What you will do
Restate verbatim the span of lines below between the line with "Where should I click to: Collapse" and the line with "Viewport: 1728px width, 1180px height.", including those two lines, and only that span.

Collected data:
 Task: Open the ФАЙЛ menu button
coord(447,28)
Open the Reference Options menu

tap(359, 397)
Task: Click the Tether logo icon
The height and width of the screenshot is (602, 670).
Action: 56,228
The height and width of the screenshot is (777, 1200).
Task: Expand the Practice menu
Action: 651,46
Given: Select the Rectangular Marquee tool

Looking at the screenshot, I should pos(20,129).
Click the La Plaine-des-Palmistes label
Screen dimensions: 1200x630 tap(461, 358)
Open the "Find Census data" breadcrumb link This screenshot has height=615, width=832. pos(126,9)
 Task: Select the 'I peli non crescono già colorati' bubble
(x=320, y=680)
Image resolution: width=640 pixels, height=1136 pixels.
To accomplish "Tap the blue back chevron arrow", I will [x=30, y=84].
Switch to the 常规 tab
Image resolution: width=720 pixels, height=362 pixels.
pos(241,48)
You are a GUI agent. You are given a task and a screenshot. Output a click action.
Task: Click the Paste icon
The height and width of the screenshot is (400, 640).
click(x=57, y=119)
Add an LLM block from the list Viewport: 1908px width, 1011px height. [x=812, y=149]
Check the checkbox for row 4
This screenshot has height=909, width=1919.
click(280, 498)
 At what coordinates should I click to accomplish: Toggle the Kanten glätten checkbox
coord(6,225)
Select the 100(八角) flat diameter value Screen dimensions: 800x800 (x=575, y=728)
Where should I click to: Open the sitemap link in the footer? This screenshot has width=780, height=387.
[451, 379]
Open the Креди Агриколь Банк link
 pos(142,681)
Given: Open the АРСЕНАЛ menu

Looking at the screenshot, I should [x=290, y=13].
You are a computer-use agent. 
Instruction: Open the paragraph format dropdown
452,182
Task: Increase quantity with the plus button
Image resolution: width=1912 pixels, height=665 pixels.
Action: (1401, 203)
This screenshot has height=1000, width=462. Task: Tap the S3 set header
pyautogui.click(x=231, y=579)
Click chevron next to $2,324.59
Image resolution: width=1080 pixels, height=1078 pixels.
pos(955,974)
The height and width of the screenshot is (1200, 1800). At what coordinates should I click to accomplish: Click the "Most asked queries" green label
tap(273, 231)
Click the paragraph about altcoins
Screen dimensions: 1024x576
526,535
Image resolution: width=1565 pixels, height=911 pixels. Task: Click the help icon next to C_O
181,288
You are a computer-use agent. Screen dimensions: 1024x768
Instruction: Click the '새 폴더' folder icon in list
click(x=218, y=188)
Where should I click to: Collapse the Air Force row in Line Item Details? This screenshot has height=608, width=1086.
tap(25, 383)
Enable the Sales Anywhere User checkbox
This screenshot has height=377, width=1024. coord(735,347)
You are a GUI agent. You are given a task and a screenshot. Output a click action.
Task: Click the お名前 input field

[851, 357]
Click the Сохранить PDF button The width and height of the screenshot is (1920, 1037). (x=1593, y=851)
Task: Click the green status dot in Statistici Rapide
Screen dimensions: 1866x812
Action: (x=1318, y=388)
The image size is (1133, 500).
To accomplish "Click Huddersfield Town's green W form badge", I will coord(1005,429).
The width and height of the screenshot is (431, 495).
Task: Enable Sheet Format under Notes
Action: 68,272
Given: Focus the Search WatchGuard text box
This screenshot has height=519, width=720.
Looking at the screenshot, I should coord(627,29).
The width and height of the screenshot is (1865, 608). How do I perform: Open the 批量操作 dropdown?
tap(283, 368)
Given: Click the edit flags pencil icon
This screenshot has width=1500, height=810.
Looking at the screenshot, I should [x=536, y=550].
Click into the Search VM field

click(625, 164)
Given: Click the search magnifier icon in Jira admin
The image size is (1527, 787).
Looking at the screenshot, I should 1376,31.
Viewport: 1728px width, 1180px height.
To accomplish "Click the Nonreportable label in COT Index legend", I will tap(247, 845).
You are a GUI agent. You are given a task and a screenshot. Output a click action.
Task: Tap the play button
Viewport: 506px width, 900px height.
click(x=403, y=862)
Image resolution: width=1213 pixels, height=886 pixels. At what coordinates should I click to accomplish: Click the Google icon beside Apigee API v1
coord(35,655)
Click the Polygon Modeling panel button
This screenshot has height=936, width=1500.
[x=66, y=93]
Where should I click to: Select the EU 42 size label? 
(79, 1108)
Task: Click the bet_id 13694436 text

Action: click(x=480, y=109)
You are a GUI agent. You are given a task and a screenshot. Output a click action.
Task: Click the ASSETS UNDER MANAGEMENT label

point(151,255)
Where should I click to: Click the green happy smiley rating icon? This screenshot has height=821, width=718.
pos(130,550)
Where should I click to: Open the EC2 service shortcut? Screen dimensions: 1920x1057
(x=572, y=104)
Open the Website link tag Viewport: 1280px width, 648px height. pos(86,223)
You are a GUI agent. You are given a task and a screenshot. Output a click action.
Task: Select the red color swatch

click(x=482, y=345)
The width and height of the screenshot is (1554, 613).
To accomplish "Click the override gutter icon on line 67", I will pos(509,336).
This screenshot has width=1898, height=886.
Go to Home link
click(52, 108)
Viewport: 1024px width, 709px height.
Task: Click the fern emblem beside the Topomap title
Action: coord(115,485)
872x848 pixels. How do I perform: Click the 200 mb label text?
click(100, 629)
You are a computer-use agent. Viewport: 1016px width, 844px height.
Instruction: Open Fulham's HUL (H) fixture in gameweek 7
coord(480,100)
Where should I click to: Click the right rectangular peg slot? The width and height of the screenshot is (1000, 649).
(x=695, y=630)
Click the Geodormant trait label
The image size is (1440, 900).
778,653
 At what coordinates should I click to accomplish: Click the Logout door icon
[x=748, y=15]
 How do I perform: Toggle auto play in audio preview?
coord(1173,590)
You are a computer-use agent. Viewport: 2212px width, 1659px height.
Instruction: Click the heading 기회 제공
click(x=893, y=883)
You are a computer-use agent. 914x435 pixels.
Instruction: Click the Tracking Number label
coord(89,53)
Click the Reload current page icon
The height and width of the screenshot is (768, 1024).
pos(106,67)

Answer box
Where should I click to: Collapse the Air Force row in Line Item Details? This screenshot has height=608, width=1086.
tap(25, 383)
Enable the Sales Anywhere User checkbox
This screenshot has height=377, width=1024. coord(735,347)
You are a GUI agent. You are given a task and a screenshot. Output a click action.
Task: Click the お名前 input field

[851, 357]
Click the Сохранить PDF button The width and height of the screenshot is (1920, 1037). (x=1593, y=851)
Task: Click the green status dot in Statistici Rapide
Screen dimensions: 1866x812
Action: (x=1318, y=388)
The image size is (1133, 500).
To accomplish "Click Huddersfield Town's green W form badge", I will coord(1005,429).
The width and height of the screenshot is (431, 495).
Task: Enable Sheet Format under Notes
Action: 68,272
Given: Focus the Search WatchGuard text box
This screenshot has height=519, width=720.
Looking at the screenshot, I should coord(627,29).
The width and height of the screenshot is (1865, 608). How do I perform: Open the 批量操作 dropdown?
tap(283, 368)
Given: Click the edit flags pencil icon
This screenshot has width=1500, height=810.
Looking at the screenshot, I should [x=536, y=550].
Click into the Search VM field

click(625, 164)
Given: Click the search magnifier icon in Jira admin
The image size is (1527, 787).
Looking at the screenshot, I should 1376,31.
Viewport: 1728px width, 1180px height.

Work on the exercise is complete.